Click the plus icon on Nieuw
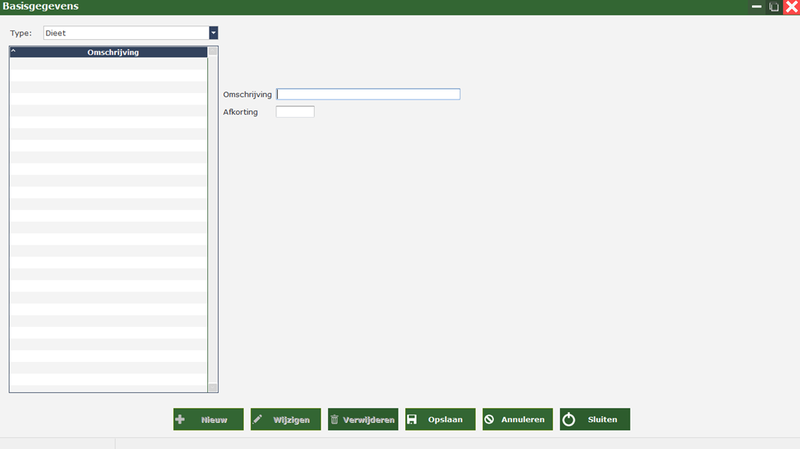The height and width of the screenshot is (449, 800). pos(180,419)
════════════════
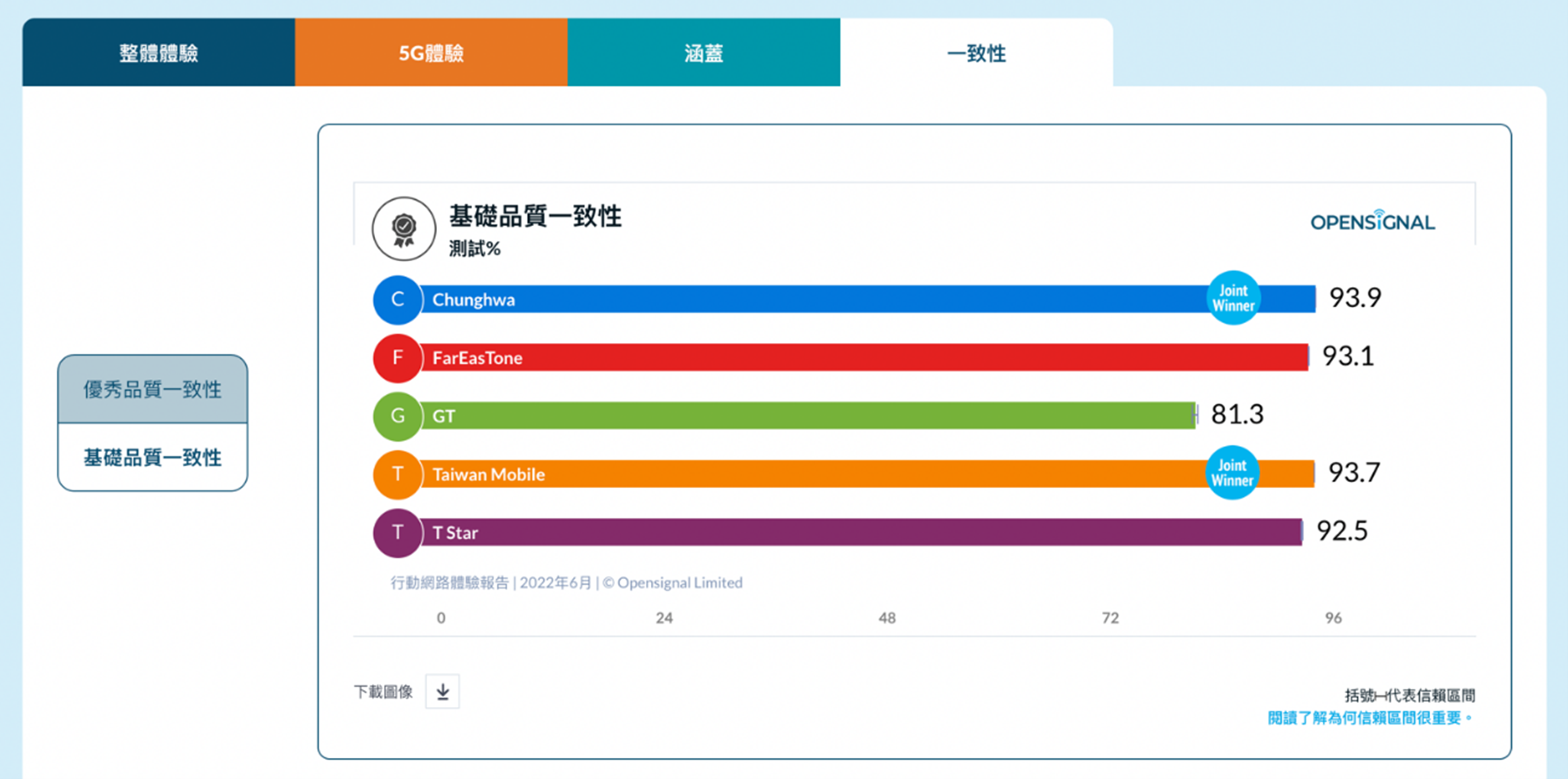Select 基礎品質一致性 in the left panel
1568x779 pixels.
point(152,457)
════════════════
Copy the part of the material that begins with the line containing "Select 基礎品質一致性 in the left panel" and ends with the line containing "point(152,457)", including both of those lines, and leave the pictures out.

Select 基礎品質一致性 in the left panel
1568x779 pixels.
point(152,457)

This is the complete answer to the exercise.